# Directions
Report, word for word, every line of the material that contains "Gabonamentes".

################

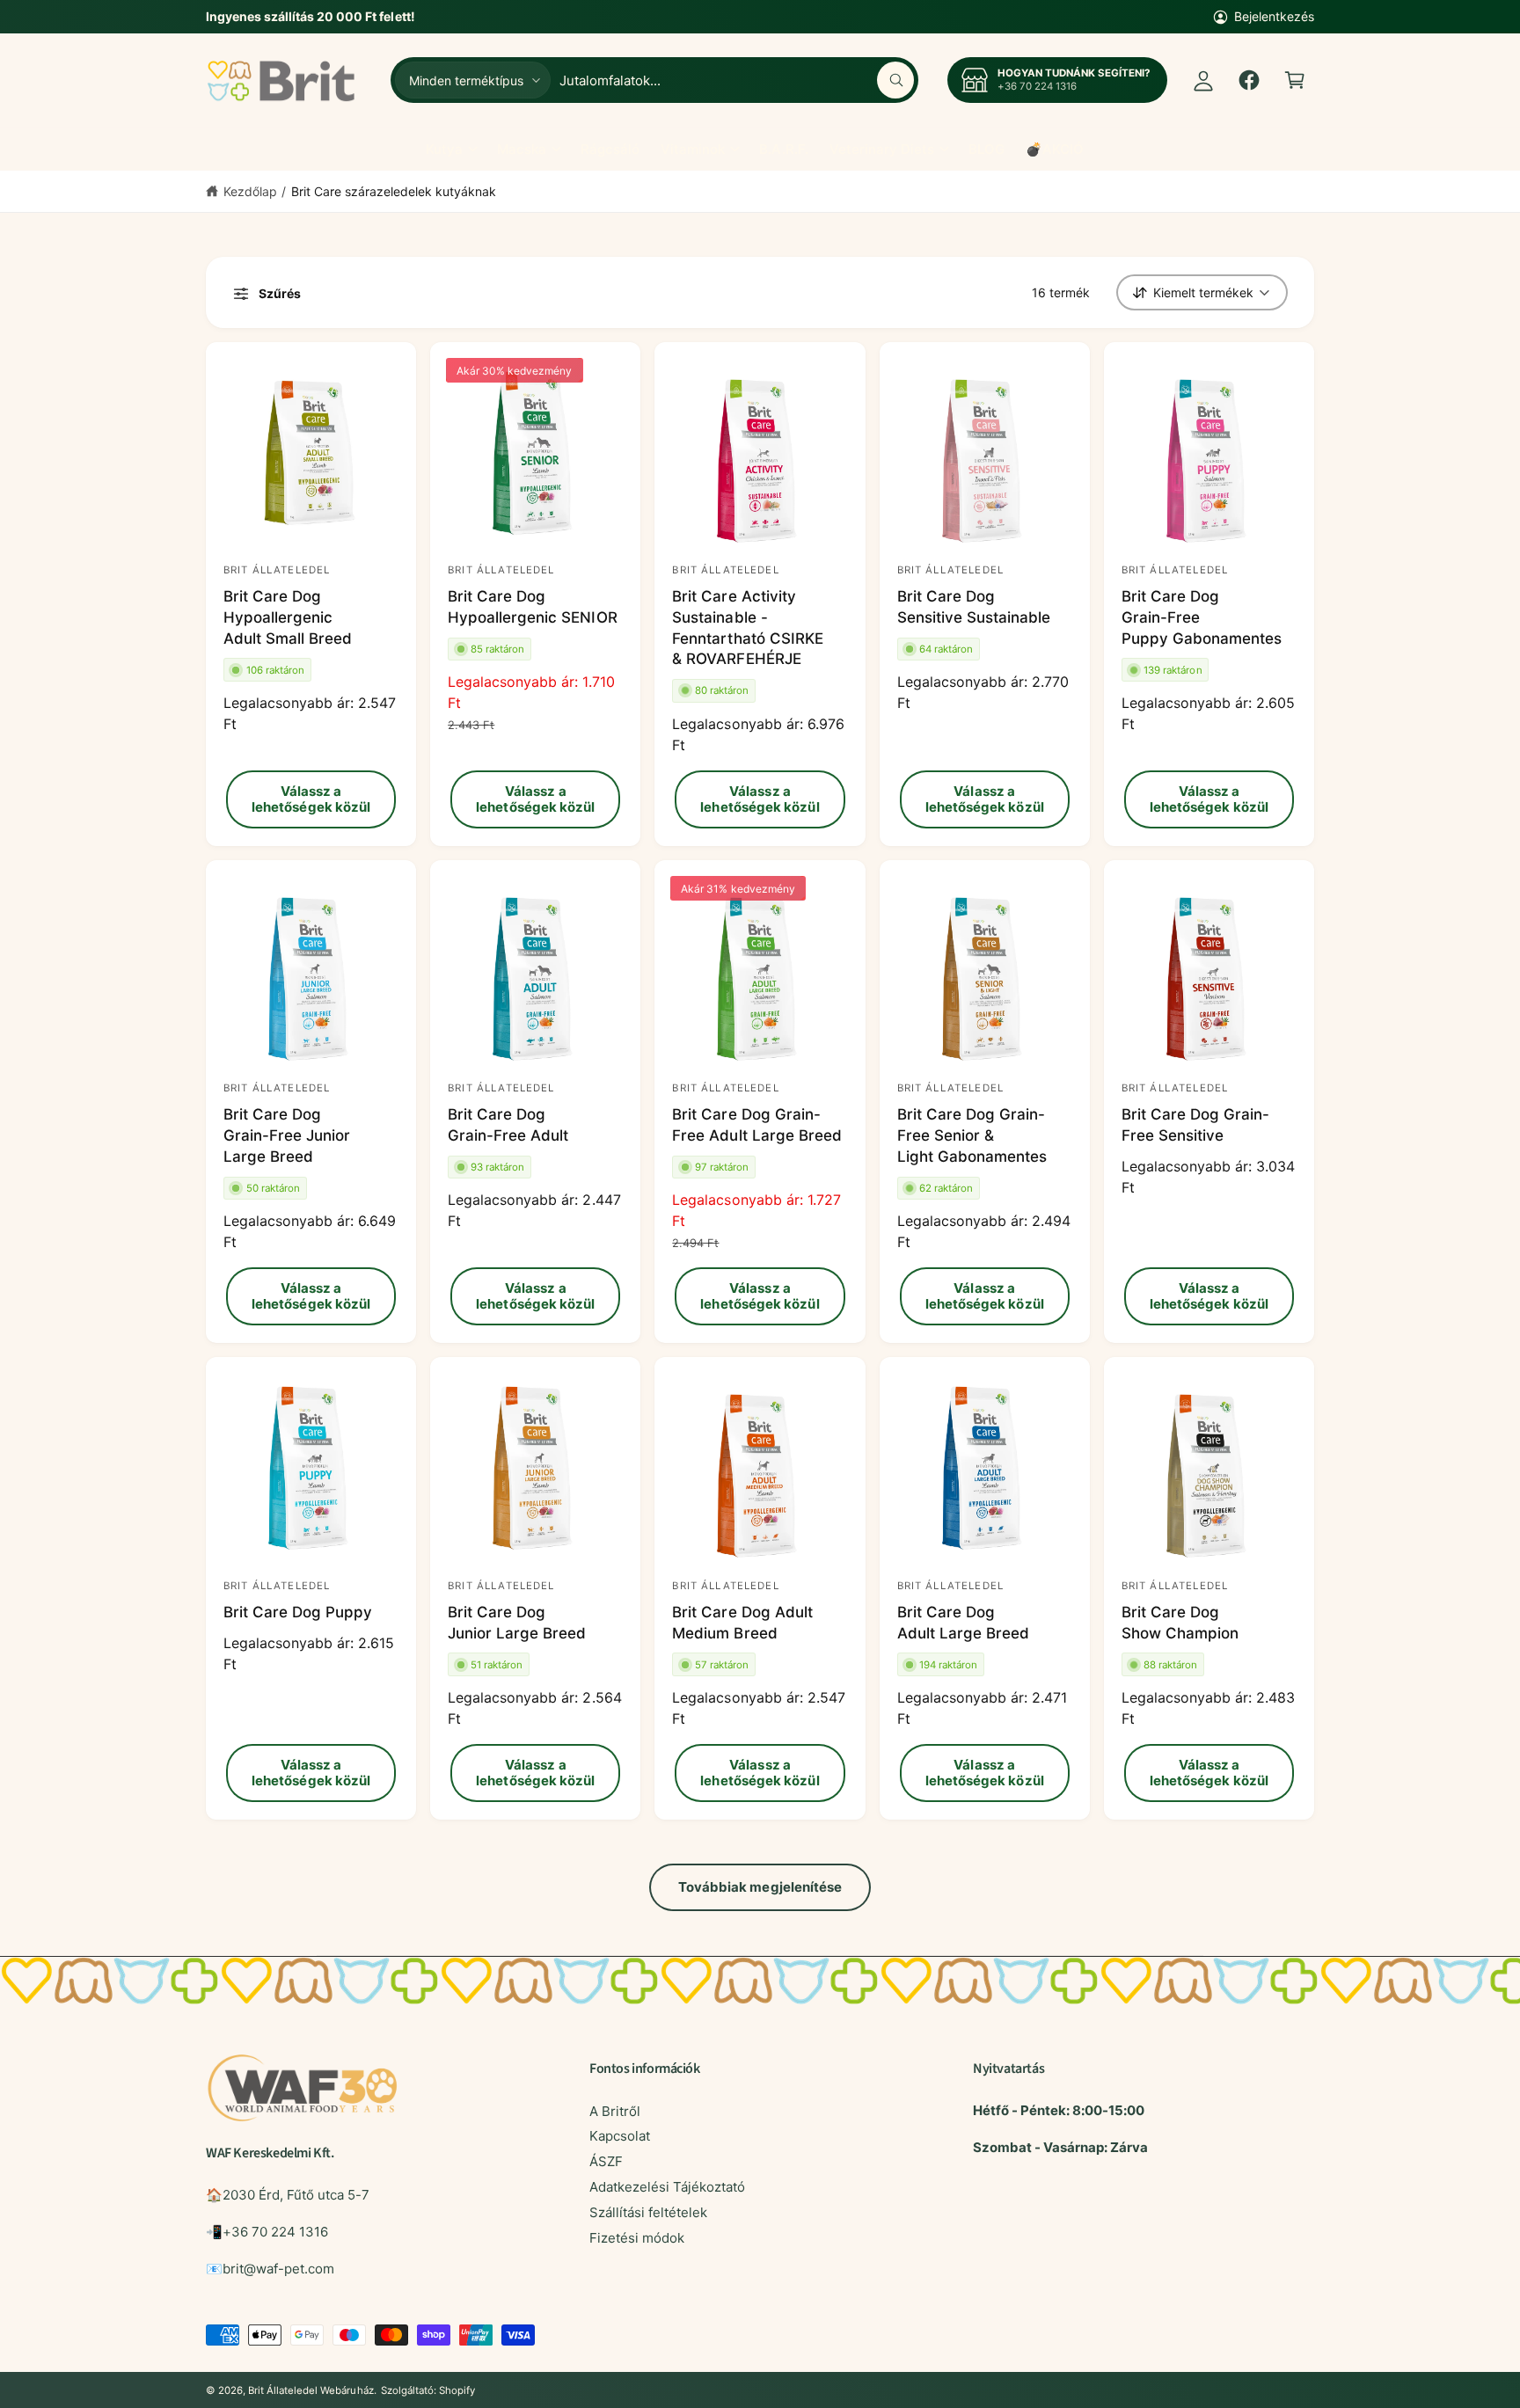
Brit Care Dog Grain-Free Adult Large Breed (756, 1124)
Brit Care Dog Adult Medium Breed (742, 1622)
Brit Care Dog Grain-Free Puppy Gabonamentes (1202, 617)
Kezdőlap (250, 191)
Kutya (444, 149)
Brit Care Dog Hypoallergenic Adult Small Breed (287, 617)
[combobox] (736, 80)
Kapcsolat (619, 2135)
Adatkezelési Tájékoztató (667, 2186)
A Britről (614, 2111)
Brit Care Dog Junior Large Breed (517, 1622)
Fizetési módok (636, 2237)
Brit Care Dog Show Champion (1180, 1622)
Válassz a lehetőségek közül (311, 799)
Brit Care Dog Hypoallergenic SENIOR (532, 606)
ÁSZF (606, 2161)
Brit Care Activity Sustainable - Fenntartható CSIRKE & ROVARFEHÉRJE (747, 627)
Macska (521, 149)
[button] (1295, 80)
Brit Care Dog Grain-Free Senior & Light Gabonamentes (972, 1135)
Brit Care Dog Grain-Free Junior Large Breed (286, 1135)
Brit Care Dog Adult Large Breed (963, 1622)
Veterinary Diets (881, 149)
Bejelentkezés (1274, 16)
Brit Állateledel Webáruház (310, 2390)
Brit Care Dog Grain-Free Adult (508, 1124)
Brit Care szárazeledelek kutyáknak (394, 191)
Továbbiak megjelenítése (760, 1887)
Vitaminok (693, 149)
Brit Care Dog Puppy (297, 1612)
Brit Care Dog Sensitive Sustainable (973, 606)
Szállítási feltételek (648, 2212)
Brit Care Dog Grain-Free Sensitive (1195, 1124)
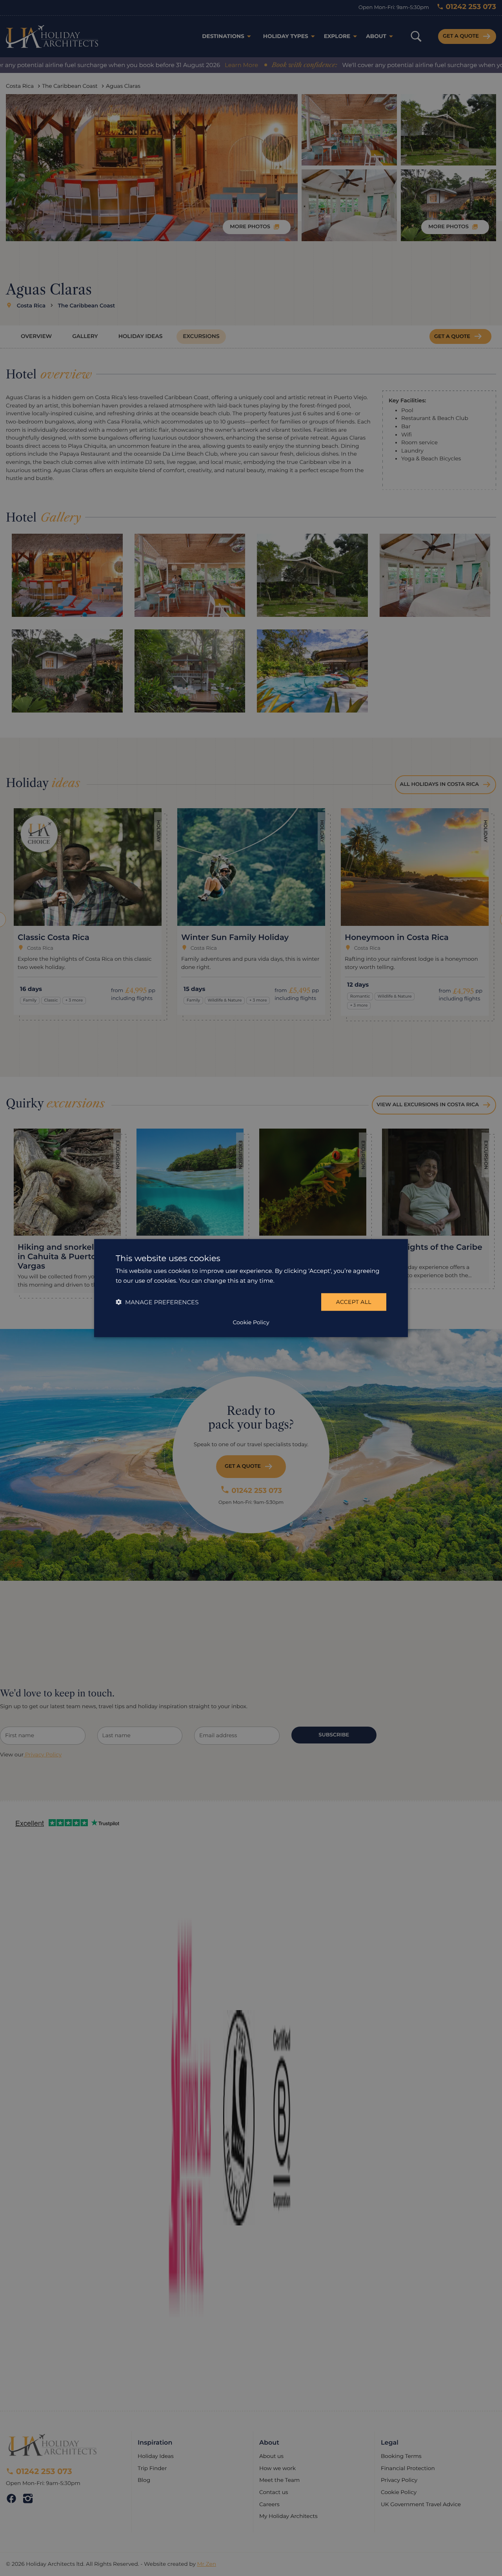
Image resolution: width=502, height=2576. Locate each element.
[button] (157, 1302)
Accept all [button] (353, 1301)
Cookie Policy (251, 1322)
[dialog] (251, 1288)
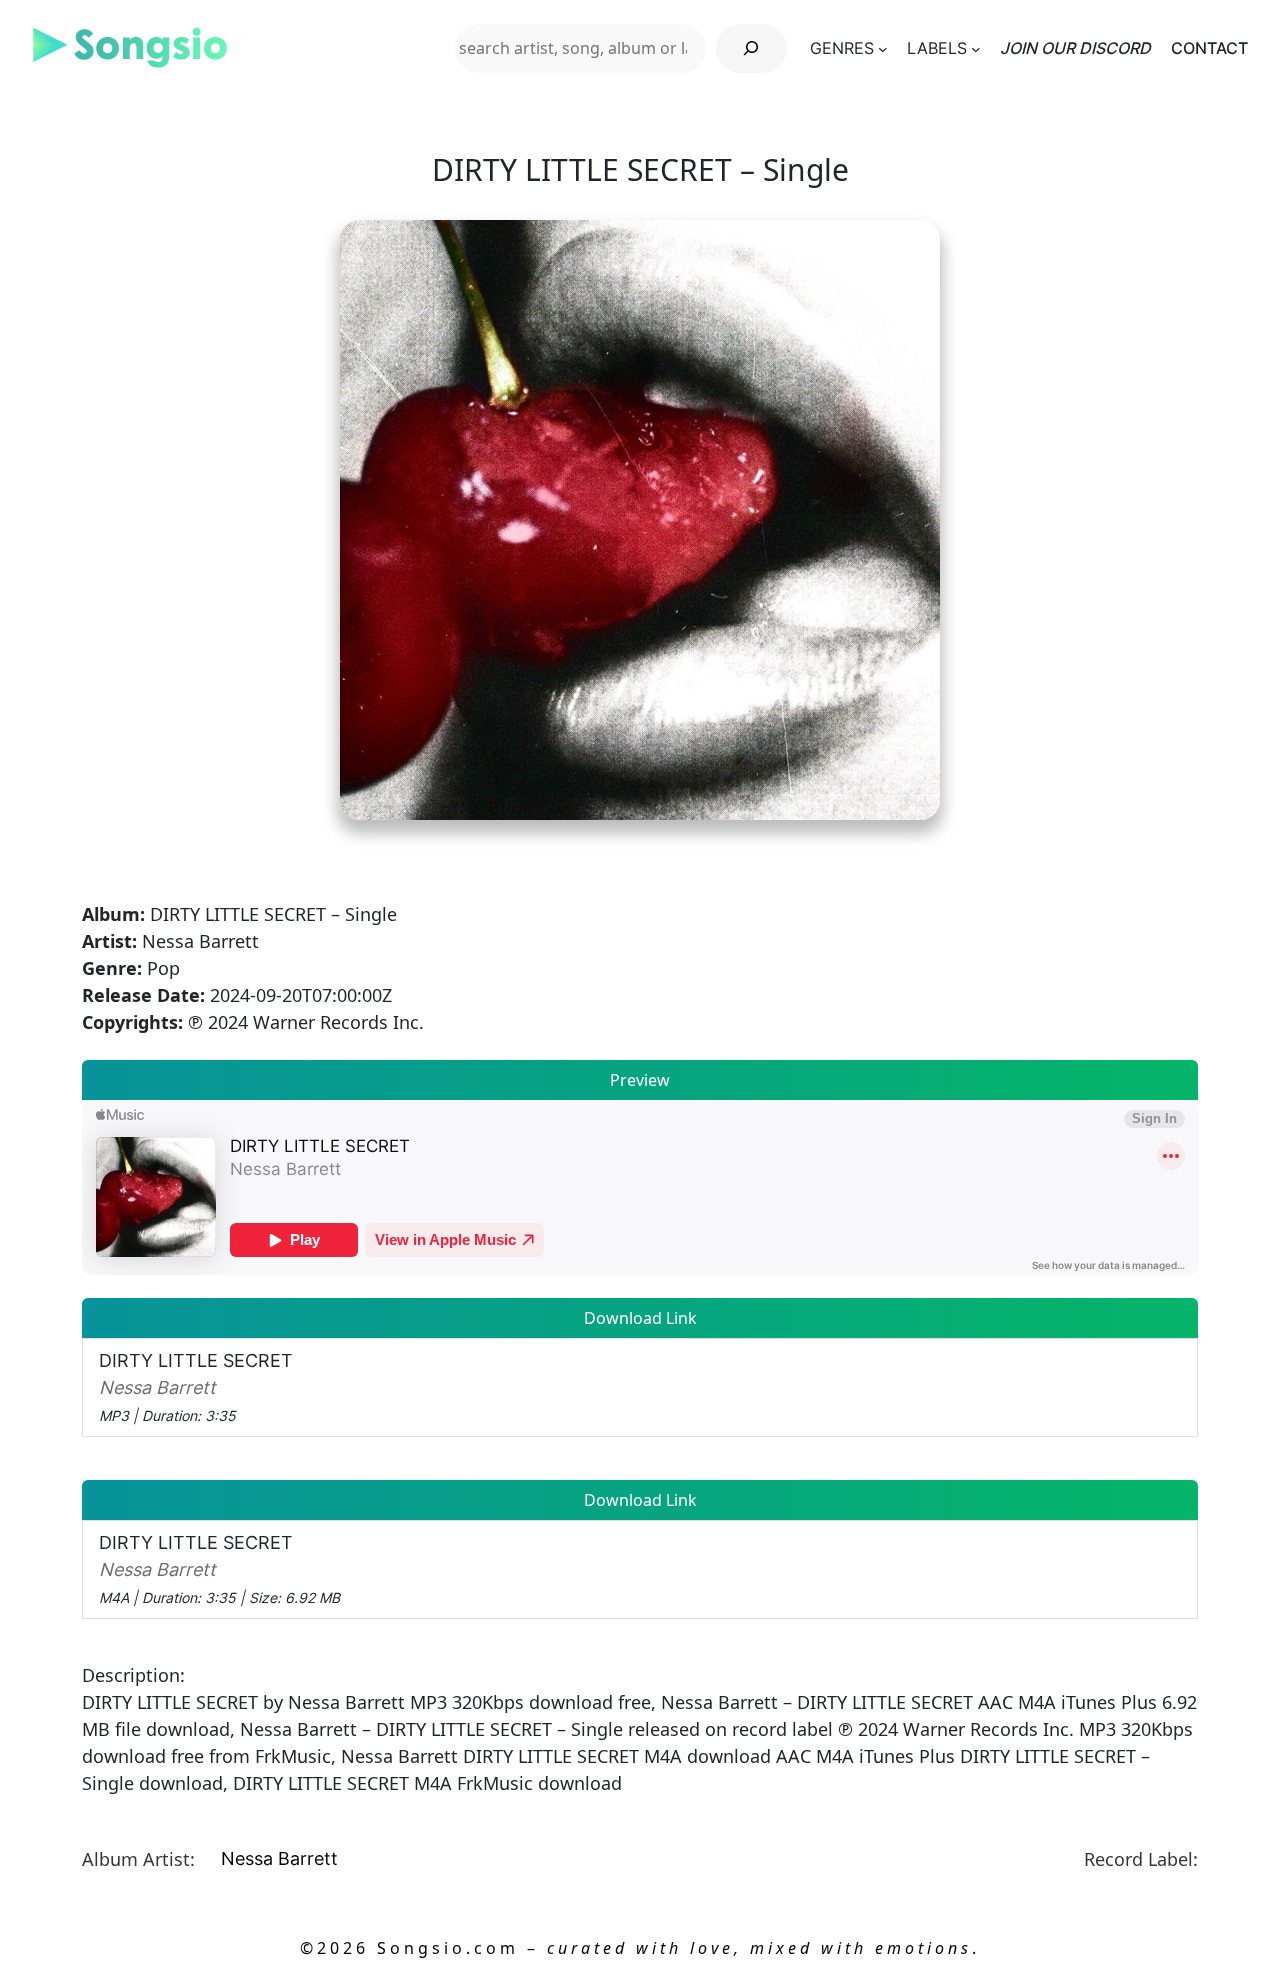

################

# Exercise output
Brit Care Dog Grain-Free Puppy Gabonamentes (1202, 617)
Brit Care Dog Grain-Free Senior & Light Gabonamentes (972, 1135)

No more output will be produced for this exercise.